Entramos en la semana de la lotería, de la que algunos saldrán millonarios. Ya habíamos empezado a desearnos frenéticamente felicidades y ahora abrimos un paréntesis para desearnos suerte. El martes lo cerraremos, cuando caiga el gordo, para volver a la felicidad, que es -sonreiremos- lo que importa, y a la salud y al amor. A mí me encanta desear suerte al prójimo, sobre todo porque no creo en ella. El azar es la Providencia de incógnito y me hace gracia guardarle a Dios el secreto, guiñándole un ojo, mientras le encomiendo ("¡buena suerte, buena suerte!") a todo quisqui.

Habiéndome criado entre pescadores, me han advertido miles de veces que "buena suerte" no se dice, pero se me olvida. Da mal fario, aseguran. En realidad, no es el fario, sino que se piensan ellos que la pesquera depende de su sabiduría y de su indiscutible pericia. A la vuelta, sin embargo, sí que se quejan de su mala suerte, vaya. Con mis alumnos es distinto. Llegan a los exámenes pidiendo a voz en grito "suerte, que no justicia", lo que uno, por si va a tener que suspenderlos, les agradece de corazón. Aunque ahora que caigo, esas distinciones tan escolásticas eran más de mis tiempos. Ellos se desean suerte sin más precisiones. La justicia, pensarán, para qué pedirla: la pone éste.

La distinción, con todo, es útil para entender por qué aquella despedida de Zapatero de "buenas noches y buena suerte" nos abrió las carnes. No se trataba sólo de la imitación un pelín paleta de Edward R. Murrow. Vale que la suerte nos la desee un periodista (si no somos pescadores), pero un político tiene la posibilidad y el deber de hacer bien las cosas y de no dejar margen a la baraca.

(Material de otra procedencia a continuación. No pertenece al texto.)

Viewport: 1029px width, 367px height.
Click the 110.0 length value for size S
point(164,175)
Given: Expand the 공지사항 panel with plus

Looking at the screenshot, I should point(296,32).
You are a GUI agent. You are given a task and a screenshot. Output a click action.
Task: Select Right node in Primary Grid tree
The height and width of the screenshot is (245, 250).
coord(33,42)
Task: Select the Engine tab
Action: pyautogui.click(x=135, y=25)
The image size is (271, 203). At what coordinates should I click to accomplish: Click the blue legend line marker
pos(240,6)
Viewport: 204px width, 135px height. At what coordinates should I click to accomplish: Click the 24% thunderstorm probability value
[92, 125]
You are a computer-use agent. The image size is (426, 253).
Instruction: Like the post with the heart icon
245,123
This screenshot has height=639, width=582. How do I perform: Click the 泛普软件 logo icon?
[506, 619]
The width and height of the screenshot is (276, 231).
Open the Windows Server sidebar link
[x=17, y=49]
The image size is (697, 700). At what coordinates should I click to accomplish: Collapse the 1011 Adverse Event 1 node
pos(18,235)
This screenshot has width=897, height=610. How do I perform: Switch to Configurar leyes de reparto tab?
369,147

Aquello sonó como el comandante de un avión que se dirigiese a sus pasajeros con estas palabras: "Bueno, vamos, y que haya suerte". Aunque quizá Zapatero, experto en viento, viendo el temporal de crisis que se nos venía encima, nos deseaba suerte para la lotería de Navidad, último refugio.

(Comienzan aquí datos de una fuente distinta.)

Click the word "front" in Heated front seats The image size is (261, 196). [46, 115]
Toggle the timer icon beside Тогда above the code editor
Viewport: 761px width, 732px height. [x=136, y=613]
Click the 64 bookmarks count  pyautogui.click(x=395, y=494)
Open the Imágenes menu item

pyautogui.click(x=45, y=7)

En la justicia del azar sólo creemos los muy providencialistas. Y en la virtud llevamos la penitencia. Sabiendo que si Dios quisiera me tocaba el gordo, me basta y sobra con lo poco que compro por compromiso. Tengo la sospecha de que Él no tiene un interés especial en verme millonario, por desgracia. Desde un punto de vista laico, me convierto así en el perfecto ejemplo de "profecía que se autorrealiza". Pensando que no me tocará el gordo, no compro décimos y, luego, cuando no alcanzo ni un reintegro, clamo exasperado: "Ya lo decía yo, que a mí no me podía tocar en la vida".

Pero ni por esas pierde uno la ilusión. ¡Cómo me gustaría que le tocase un premio de los buenos a alguno de mis lectores! Si les toca, entre los saltitos nerviosos, los besos, los churretones de champán, los confetis y las declaraciones entrecortadas y afónicas a la tele, déjenme, por favor, un comentario aquí. Lo celebraré por todo lo alto.